Eligible businesses are those that were domiciled in Louisiana as of March 1; suffered an interruption of business; are at least 50 percent owned by a Louisiana resident; have no more than 50 full-time employees; have customers or employees who visit a physical location; and those that filed Louisiana taxes in 2018, 2019 or will file in 2020.
Those businesses deemed eligible will receive a check in the mail. Grant funds will not have to be repaid unless it is determined that the information contained within the application was false, fraudulent or materially misleading.
There is also a “QuickRelief” option that allows eligible applicants to receive grants up to $5,000 on an expedited basis.
Applications can be submitted online at www.louisianamainstreet.com. A business can also determine eligibility by visiting www.louisianamainstreet.com/business-eligibility-quiz/.
If your business is eligible, consider applying.
The Houma Courier on exempting law school graduates from passing the bar exam:
State Supreme Court Justice John Weimer’s vote last month to exempt Louisiana law school graduates from passing the state bar exam amid the coronavirus pandemic raises ethics concerns.
Weimer, of Thibodaux, voted with the majority in the 4-3 decision, which benefits hundreds of aspiring lawyers who can now practice, under specific guidelines, without passing the normally required test. The concern arises because his daughter, a recent graduate of LSU’s law school, is among those who will benefit.

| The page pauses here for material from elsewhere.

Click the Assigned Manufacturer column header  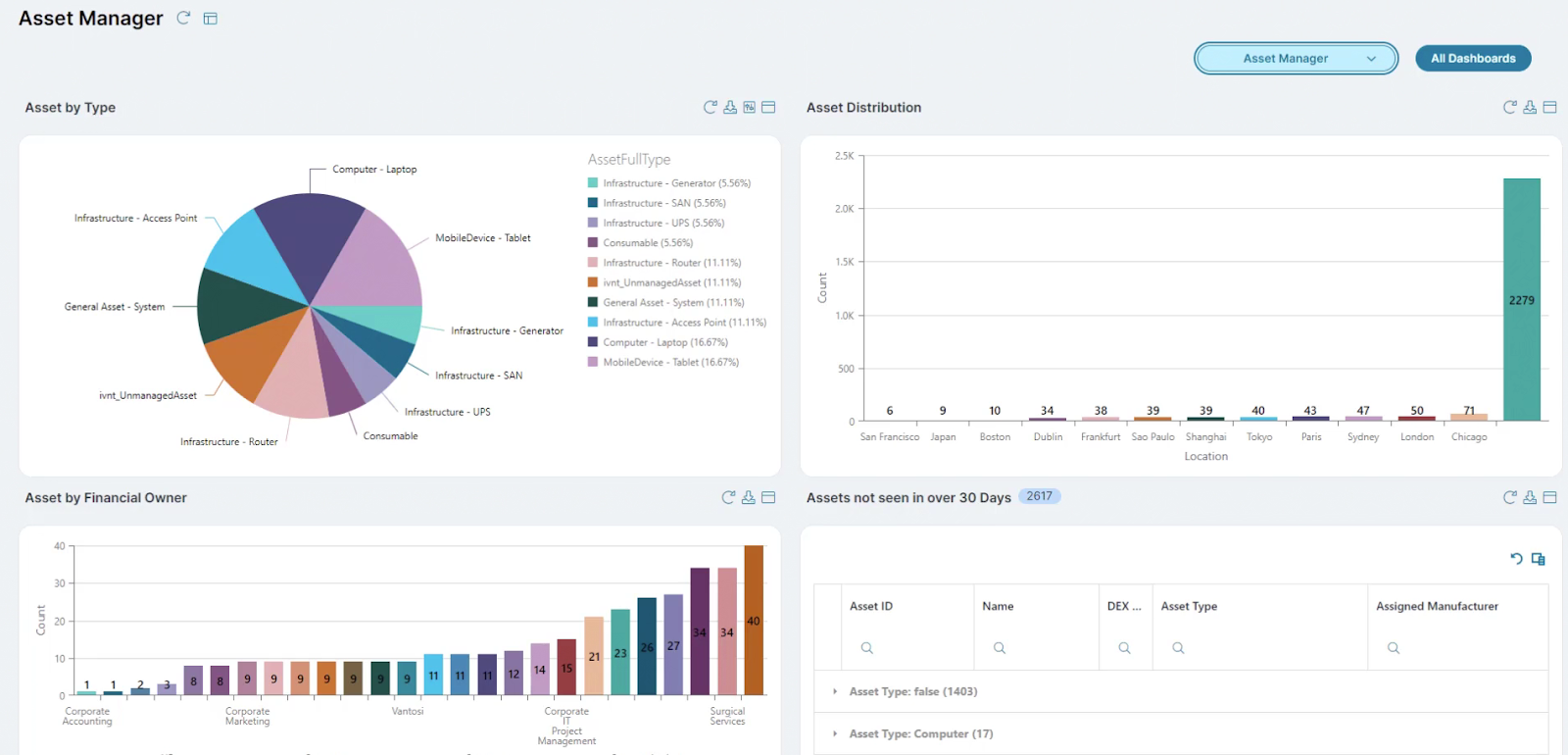1437,606
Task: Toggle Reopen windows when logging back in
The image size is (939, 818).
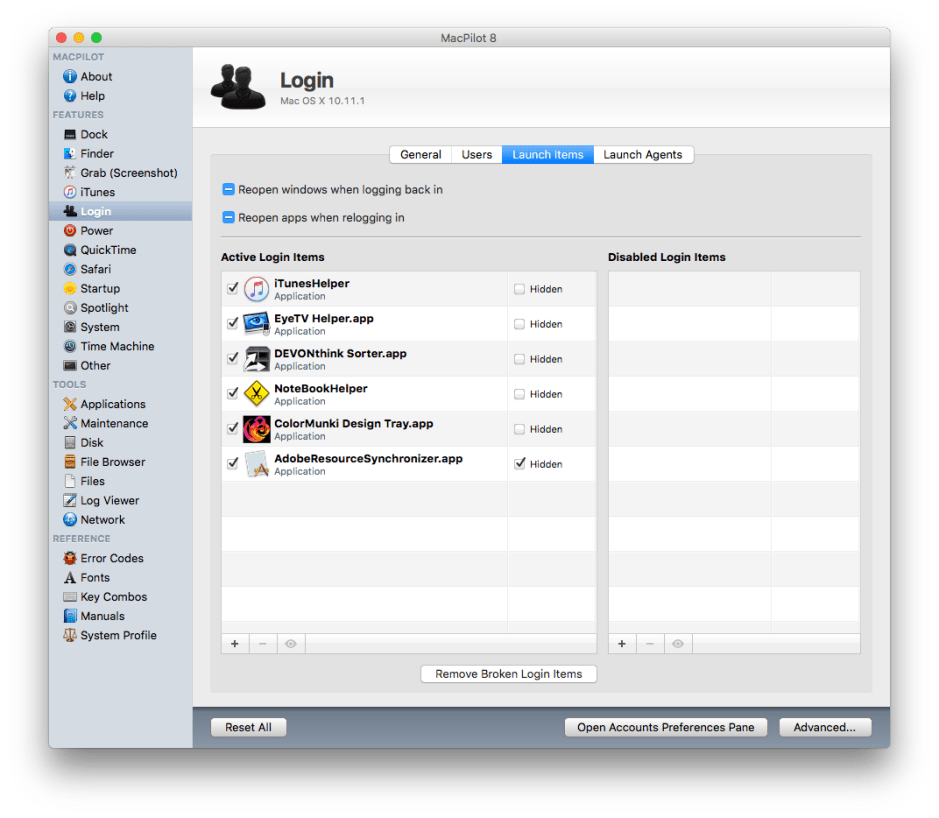Action: 229,189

It’s the subject of a Times-Picayune-New Orleans Advocate story that appears today at houmatoday.com and dailycomet.com.
In the story, several experts say it’s not clear-cut whether ethics rules or anything else would compel Weimer to step aside, or recuse himself, from the vote. They say the biggest problem is his failure to disclose the conflict in the public record or give reasons for his decision to cast a vote.
Weimer, in a response to questions from the Picayune and Advocate, said he would have voted the same had his daughter not been involved “because that was the most prudent decision during the escalating pandemic.”
One of the things a law professor says in the story stands out amid the complexity.
“The overarching provision is, what does the public think about this?” Indiana University law professor Charles Gardner Geyh, who specializes in judicial ethics, is quoted as saying. “Not what does he think about this?’ ”
That makes a lot of sense, and the public’s perception of whether its judicial system is fair and impartial is at the core of Louisiana’s Code of Judicial Conduct. At least a couple of the code’s provisions apply:
-- “A judge shall avoid impropriety and the appearance of impropriety in all activities.”
-- “A judge shall not allow family, social, political or other relationships to influence judicial conduct or judgment.”
It’s easy to understand how a reasonable person, a standard judges sometimes apply in court cases, could perceive Weimer’s actions as improper since they benefit his daughter.
It’s not definitive that Weimer committed an ethical violation, but judges can run afoul of the code for even giving the “appearance of impropriety.”
That’s why the most prudent thing Weimer could have done in this case was recuse himself.